▶ TASK OBJECTIVE: Output the records precisely as they stand. Pictures are to be skipped.

=== Begin Enclosure ===

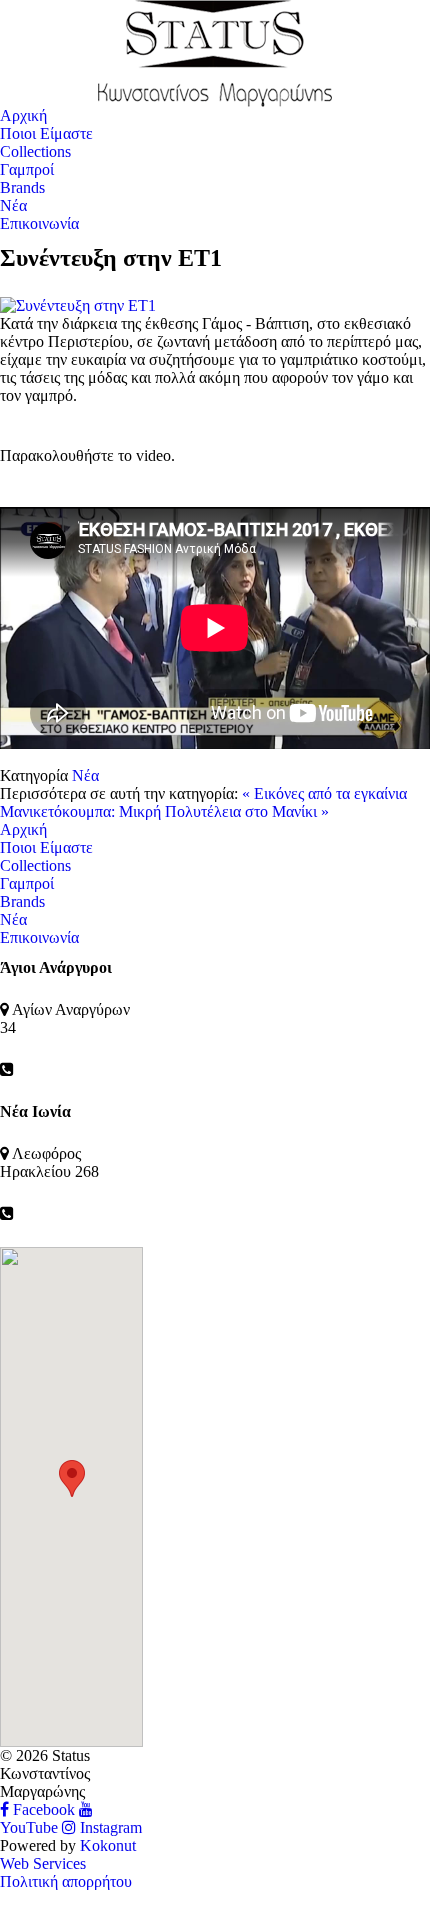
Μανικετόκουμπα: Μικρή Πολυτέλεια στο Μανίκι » (164, 811)
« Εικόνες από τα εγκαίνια (324, 793)
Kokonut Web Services (68, 1854)
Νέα (85, 775)
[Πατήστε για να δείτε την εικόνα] (215, 304)
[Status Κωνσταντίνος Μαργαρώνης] (215, 51)
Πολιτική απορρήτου (66, 1881)
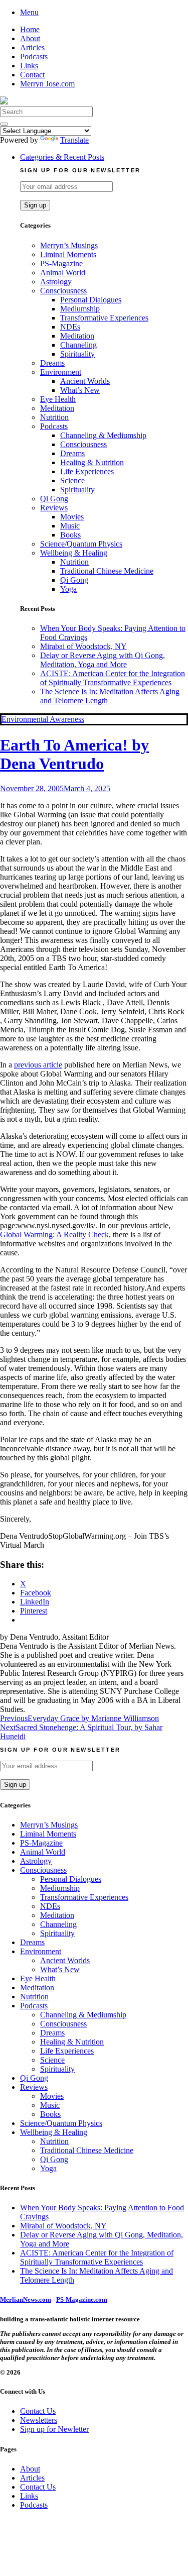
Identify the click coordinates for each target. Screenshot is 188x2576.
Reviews (54, 507)
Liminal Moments (68, 254)
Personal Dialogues (90, 299)
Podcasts (34, 56)
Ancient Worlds (85, 381)
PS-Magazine (61, 263)
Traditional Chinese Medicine (106, 571)
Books (70, 534)
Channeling (78, 345)
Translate (74, 140)
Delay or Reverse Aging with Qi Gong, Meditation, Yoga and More (102, 660)
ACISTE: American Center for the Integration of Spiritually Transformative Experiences (112, 678)
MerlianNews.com (25, 2299)
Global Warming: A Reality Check (54, 1234)
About (30, 38)
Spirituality (77, 354)
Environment (60, 372)
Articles (32, 47)
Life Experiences (87, 471)
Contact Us (38, 2411)
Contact (32, 74)
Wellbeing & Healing (73, 553)
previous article (38, 1064)
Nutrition (54, 417)
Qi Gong (54, 498)
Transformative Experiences (104, 317)
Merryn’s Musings (69, 245)
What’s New (80, 390)
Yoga (68, 589)
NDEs (70, 327)
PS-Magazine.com (81, 2299)
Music (70, 525)
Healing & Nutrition (92, 462)
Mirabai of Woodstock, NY (83, 646)
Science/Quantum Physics (81, 544)
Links (29, 65)
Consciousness (63, 290)
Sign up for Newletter (54, 2429)
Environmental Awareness (43, 719)
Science (72, 480)
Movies (72, 516)
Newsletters (38, 2420)
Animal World (62, 272)
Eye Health (58, 399)
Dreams (52, 363)
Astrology (56, 281)
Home (30, 29)
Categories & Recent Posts (62, 157)
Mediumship (80, 308)
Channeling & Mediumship (103, 435)
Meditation (77, 336)
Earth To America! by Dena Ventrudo (74, 754)
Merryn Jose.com (47, 83)
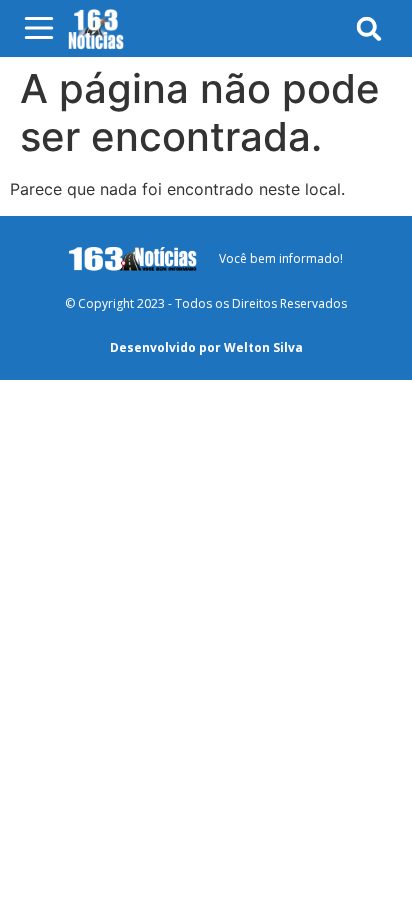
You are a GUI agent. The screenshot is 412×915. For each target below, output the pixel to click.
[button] (369, 28)
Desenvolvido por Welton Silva (206, 347)
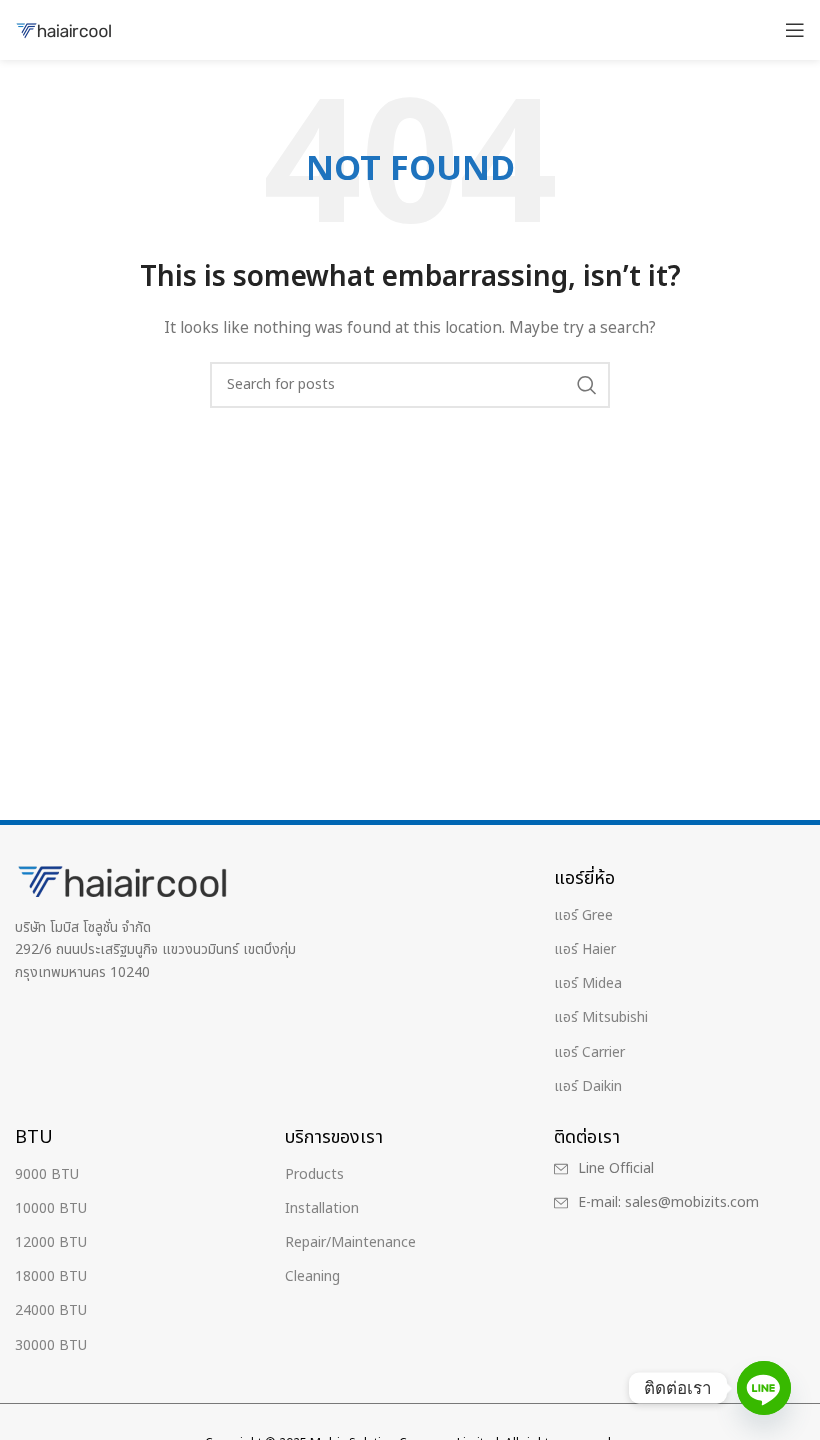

=== End Enclosure ===

▶ RESPONSE:
Μανικετόκουμπα: Μικρή Πολυτέλεια στο Μανίκι » (164, 811)
« Εικόνες από τα εγκαίνια (324, 793)
Kokonut Web Services (68, 1854)
Νέα (85, 775)
[Πατήστε για να δείτε την εικόνα] (215, 304)
[Status Κωνσταντίνος Μαργαρώνης] (215, 51)
Πολιτική απορρήτου (66, 1881)
Identify the click coordinates for each target. Screenshot is 188x2576.
Reviews (54, 507)
Liminal Moments (68, 254)
Personal Dialogues (90, 299)
Podcasts (34, 56)
Ancient Worlds (85, 381)
PS-Magazine (61, 263)
Traditional Chinese Medicine (106, 571)
Books (70, 534)
Channeling (78, 345)
Translate (74, 140)
Delay or Reverse Aging with Qi Gong, Meditation, Yoga and More (102, 660)
ACISTE: American Center for the Integration of Spiritually Transformative Experiences (112, 678)
MerlianNews.com (25, 2299)
Global Warming: A Reality Check (54, 1234)
About (30, 38)
Spirituality (77, 354)
Environment (60, 372)
Articles (32, 47)
Life Experiences (87, 471)
Contact Us (38, 2411)
Contact (32, 74)
Wellbeing & Healing (73, 553)
previous article (38, 1064)
Nutrition (54, 417)
Qi Gong (54, 498)
Transformative Experiences (104, 317)
Merryn’s Musings (69, 245)
What’s New (80, 390)
Yoga (68, 589)
NDEs (70, 327)
PS-Magazine.com (81, 2299)
Music (70, 525)
Healing & Nutrition (92, 462)
Mirabai of Woodstock, NY (83, 646)
Science/Quantum Physics (81, 544)
Links (29, 65)
Consciousness (63, 290)
Sign up for Newletter (54, 2429)
Environmental Awareness (43, 719)
Science (72, 480)
Movies (72, 516)
Newsletters (38, 2420)
Animal World (62, 272)
Eye Health (58, 399)
Dreams (52, 363)
Astrology (56, 281)
Home (30, 29)
Categories & Recent Posts (62, 157)
Mediumship (80, 308)
Channeling & Mediumship (103, 435)
Meditation (77, 336)
Earth To America! by Dena Ventrudo (74, 754)
Merryn Jose.com (47, 83)
You are a GUI agent. The screenshot is 412×915. For each target below, output the pixel to click.
[button] (369, 28)
Desenvolvido por Welton Silva (206, 347)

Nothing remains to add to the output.